Hello,

I'm writing a Spark based application which works around a pretty huge data
stored on s3. It's about **15 TB** in size uncompressed. Data is laid
across multiple small LZO compressed files files, varying from 10-100MB.

By default the job spawns 130k tasks while reading dataset and mapping it
to schema.

And then it fails around 70k tasks completions and after ~20 tasks failure.

**Exception:**

    WARN lzo.LzopInputStream: IOException in getCompressedData; likely LZO
corruption.
        org.apache.http.ConnectionClosedException: Premature end of
Content-Length delimited message body

Looks like the s3 connection is getting closed prematurely.

**I have tried nearly 40 different combos of configurations.**

**To summarize them:** 1 executor to 3 executors per node, 18GB to 42GB
`--executor-memory`, 3-5 `--executor-cores`, 1.8GB-4.0 GB
`spark.yarn.executor.memoryOverhead`, Both, Kryo and Default Java
serializers, 0.5 to 0.35 `spark.memory.storageFraction`, default, 130000 to
200000 partitions for bigger dataset. default, 200 to 2001
`spark.sql.shuffle.partitions`.

**And most importantly:** 100 to 2048 `fs.s3a.connection.maximum` property.
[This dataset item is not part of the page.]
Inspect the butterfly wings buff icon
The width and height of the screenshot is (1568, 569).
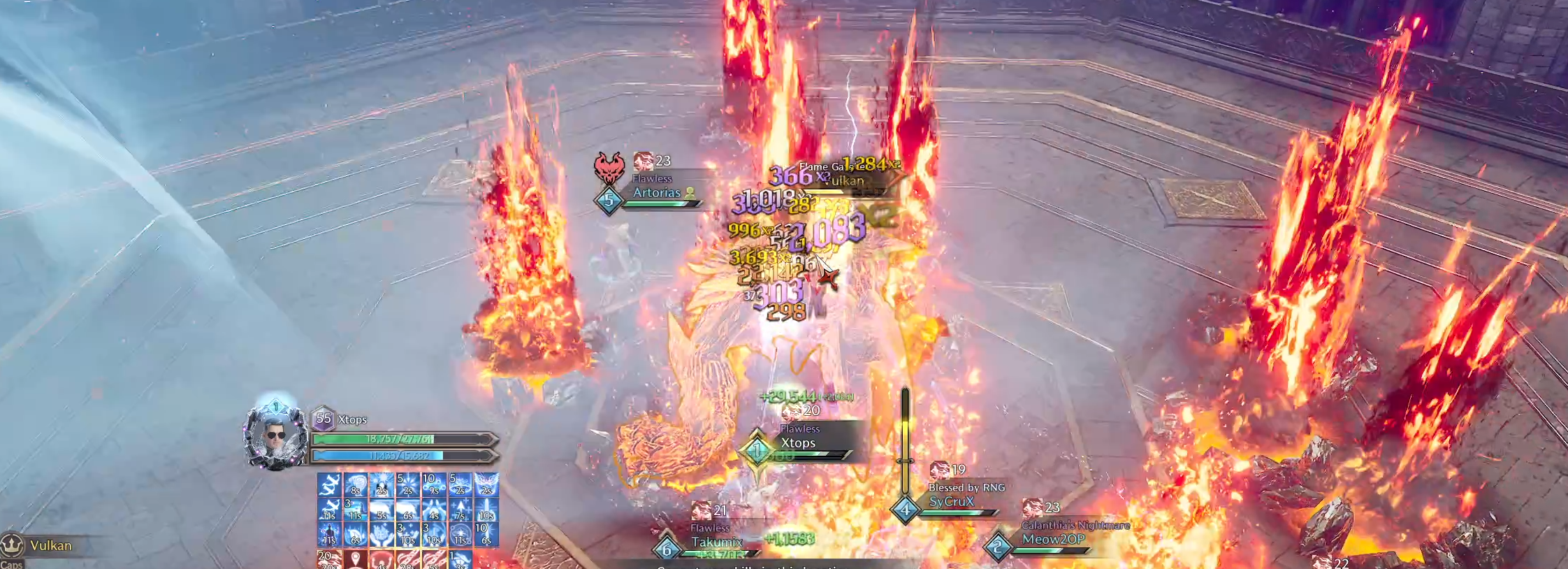click(x=486, y=484)
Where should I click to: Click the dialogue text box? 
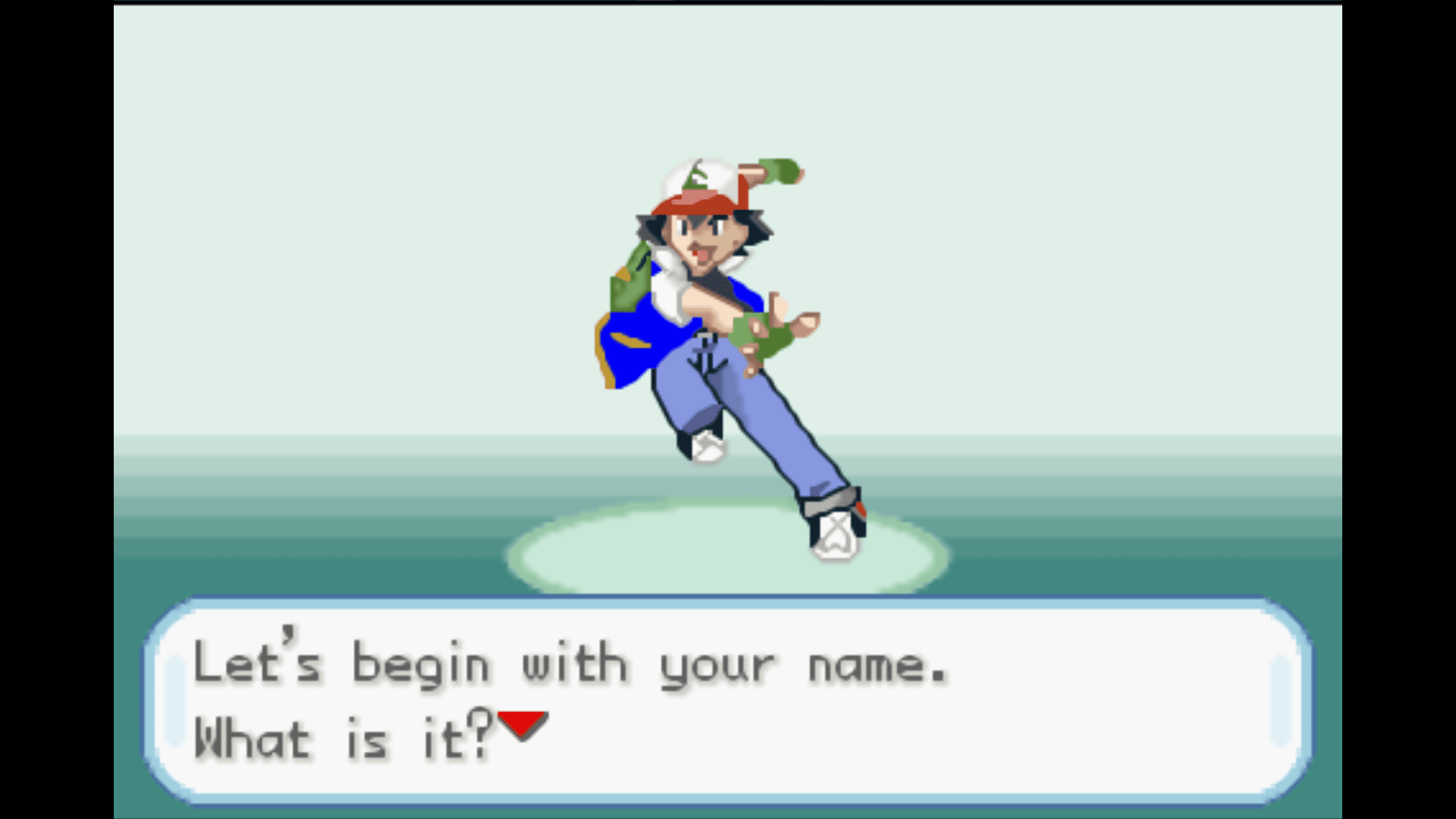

[This seems to be most relevant property to exception.]

[In all cases, driver was set to memory = 51GB, cores = 12,
`MEMORY_AND_DISK_SER` level for caching]

Nothing worked!

If I run the program with half of the bigger dataset size (7.5TB), it
finishes successfully in 1.5 hr.

1. What could I be doing wrong?
2. How do I determine the optimal value for `fs.s3a.connection.maximum`?
3. Is it possible that the s3 clients are getting GCed?

Any help will be appreciated!

***Environment:***

AWS EMR 5.7.0, 60 x i2.2xlarge SPOT Instances (16 vCPU, 61GB RAM, 2 x 800GB
SSD), Spark 2.1.0

YARN is used as resource manager.

***Code:***

It's a fairly simple job, doing something like this:

    val sl = StorageLevel.MEMORY_AND_DISK_SER


sparkSession.sparkContext.hadoopConfiguration.set("io.compression.codecs",
"com.hadoop.compression.lzo.LzopCodec")
    sparkSession.sparkContext.hadoopConfiguration.set("fs.s3a.impl",
"org.apache.hadoop.fs.s3a.S3AFileSystem")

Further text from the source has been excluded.